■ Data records
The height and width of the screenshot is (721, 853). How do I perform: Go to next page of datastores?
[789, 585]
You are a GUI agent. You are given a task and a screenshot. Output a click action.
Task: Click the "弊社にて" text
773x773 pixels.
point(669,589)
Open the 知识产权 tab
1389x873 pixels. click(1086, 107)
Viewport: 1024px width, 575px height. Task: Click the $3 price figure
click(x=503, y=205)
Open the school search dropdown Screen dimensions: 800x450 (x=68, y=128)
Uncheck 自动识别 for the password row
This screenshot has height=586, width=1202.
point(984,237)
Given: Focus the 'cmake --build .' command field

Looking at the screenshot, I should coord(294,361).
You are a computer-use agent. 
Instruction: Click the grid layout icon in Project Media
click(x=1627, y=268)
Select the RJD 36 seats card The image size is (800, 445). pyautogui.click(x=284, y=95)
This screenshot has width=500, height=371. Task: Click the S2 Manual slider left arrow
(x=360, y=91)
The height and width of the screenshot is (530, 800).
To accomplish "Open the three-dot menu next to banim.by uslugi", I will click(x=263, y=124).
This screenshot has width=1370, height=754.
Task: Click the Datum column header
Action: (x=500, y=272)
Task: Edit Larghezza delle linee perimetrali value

■ PROMPT
Show each line in the entries that holds the string "agent".

■ YOUR RESPONSE
You are a GUI agent. You are given a task and a screenshot. Output a click action.
You are a computer-use agent. 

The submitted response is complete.